> Records shown

------------------------------------------------------------------------

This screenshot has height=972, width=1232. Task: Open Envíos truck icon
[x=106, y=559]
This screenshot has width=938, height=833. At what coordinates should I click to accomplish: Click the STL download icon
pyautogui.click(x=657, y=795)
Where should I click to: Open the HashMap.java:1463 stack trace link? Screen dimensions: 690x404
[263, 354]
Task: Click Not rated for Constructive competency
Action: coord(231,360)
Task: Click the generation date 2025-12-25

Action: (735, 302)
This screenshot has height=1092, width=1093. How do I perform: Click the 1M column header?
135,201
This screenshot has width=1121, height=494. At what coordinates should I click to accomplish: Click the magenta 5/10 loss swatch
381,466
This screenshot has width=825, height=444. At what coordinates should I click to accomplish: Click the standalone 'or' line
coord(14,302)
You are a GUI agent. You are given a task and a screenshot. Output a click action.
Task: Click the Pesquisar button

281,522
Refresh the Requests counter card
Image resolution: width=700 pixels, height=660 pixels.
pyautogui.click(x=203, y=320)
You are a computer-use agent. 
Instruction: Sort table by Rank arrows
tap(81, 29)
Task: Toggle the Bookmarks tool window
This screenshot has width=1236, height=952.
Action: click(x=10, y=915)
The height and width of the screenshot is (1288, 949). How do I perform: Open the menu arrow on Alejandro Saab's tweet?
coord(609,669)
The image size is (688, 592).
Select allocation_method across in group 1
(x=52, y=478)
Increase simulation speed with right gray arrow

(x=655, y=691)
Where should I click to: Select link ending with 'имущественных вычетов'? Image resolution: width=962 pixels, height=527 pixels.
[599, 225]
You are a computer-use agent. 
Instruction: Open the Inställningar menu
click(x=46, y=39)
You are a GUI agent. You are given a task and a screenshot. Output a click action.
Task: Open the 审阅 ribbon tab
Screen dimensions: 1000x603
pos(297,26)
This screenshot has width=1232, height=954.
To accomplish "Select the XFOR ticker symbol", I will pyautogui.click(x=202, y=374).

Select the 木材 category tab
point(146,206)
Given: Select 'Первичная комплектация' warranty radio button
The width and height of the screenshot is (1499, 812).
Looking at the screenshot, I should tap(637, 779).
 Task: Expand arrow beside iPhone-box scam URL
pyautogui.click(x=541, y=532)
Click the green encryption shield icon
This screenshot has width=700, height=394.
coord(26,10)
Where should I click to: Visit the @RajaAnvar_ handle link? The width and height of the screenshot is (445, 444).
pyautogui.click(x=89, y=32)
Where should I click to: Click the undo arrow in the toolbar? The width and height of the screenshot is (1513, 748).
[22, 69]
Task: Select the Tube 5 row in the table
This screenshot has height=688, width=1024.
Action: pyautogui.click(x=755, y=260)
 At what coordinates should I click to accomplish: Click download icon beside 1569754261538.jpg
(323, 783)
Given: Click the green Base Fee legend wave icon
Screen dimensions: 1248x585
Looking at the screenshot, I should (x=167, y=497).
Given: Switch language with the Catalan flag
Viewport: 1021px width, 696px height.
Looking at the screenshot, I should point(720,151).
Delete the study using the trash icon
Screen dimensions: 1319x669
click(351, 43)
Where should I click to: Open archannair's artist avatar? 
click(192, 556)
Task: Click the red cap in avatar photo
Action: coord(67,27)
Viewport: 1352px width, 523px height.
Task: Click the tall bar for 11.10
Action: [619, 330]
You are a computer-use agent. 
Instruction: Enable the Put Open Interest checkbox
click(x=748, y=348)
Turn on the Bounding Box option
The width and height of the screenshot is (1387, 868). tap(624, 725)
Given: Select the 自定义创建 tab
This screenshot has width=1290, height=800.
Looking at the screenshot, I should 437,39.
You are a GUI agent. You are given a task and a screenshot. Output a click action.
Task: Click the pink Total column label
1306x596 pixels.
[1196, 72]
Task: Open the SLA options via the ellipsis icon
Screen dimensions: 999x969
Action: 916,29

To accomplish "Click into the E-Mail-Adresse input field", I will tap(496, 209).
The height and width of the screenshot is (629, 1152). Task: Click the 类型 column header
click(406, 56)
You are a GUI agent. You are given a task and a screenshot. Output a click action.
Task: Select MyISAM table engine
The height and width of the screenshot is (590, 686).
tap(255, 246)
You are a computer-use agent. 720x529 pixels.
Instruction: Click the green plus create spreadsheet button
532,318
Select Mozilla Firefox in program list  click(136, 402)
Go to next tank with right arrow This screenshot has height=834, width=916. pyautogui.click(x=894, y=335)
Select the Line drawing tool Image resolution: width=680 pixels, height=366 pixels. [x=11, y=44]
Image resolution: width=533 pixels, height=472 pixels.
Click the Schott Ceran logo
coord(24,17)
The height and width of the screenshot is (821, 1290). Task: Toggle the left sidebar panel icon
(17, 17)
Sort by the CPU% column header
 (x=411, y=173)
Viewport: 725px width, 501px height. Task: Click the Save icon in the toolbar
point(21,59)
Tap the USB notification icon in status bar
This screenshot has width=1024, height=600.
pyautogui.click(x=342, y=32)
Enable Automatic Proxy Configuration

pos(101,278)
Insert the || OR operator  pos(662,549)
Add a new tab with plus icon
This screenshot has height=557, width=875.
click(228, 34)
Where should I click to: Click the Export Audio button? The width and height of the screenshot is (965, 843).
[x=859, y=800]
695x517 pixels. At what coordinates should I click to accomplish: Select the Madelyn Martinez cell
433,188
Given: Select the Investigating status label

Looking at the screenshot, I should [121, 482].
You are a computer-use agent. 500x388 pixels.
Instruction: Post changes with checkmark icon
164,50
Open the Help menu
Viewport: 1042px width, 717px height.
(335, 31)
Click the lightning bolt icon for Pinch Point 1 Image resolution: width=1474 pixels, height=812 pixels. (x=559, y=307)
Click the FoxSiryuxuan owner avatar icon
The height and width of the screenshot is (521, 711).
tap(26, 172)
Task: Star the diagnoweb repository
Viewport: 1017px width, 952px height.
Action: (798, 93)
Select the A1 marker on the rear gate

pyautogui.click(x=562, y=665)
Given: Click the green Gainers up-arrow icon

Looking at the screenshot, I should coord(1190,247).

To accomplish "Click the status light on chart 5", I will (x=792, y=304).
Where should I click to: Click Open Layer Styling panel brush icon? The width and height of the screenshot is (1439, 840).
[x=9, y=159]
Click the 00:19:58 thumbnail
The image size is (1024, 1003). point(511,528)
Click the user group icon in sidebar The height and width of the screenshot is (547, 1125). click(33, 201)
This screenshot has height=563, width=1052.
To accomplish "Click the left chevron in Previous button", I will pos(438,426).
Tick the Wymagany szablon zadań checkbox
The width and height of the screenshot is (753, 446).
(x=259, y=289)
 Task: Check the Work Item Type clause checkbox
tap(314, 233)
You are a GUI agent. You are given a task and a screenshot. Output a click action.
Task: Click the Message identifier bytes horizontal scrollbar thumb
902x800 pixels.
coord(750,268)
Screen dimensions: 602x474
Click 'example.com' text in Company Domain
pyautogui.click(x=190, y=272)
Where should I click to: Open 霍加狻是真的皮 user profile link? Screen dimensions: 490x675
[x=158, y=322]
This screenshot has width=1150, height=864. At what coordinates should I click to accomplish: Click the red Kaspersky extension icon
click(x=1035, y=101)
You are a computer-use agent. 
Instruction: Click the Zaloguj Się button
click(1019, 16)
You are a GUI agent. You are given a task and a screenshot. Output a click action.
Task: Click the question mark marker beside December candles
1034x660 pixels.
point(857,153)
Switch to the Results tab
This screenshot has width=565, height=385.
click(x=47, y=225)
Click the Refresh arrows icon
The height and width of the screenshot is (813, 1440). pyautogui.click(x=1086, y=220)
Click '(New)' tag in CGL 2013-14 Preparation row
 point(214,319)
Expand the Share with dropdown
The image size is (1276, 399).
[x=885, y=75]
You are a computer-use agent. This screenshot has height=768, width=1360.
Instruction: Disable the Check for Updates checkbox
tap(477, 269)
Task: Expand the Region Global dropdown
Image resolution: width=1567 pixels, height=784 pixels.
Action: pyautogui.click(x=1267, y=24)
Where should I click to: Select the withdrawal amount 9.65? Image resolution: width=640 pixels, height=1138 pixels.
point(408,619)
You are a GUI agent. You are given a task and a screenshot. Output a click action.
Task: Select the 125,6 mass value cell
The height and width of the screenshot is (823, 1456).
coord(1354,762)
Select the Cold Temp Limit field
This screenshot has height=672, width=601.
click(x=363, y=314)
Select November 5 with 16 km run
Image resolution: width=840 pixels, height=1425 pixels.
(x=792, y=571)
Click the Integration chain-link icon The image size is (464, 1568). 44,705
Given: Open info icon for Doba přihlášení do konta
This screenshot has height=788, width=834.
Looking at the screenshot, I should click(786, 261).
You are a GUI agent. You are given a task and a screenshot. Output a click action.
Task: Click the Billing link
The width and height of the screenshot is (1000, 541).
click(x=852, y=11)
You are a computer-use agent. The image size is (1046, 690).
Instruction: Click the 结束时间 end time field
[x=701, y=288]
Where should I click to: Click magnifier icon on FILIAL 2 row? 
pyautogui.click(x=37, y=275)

------------------------------------------------------------------------

> Exercise objective
Send back an exact copy of only the lines from the line with "Task: Select MyISAM table engine" up to and including the line with "Select Mozilla Firefox" in the data above.

> Answer to this task
Task: Select MyISAM table engine
The height and width of the screenshot is (590, 686).
tap(255, 246)
You are a computer-use agent. 720x529 pixels.
Instruction: Click the green plus create spreadsheet button
532,318
Select Mozilla Firefox in program list  click(136, 402)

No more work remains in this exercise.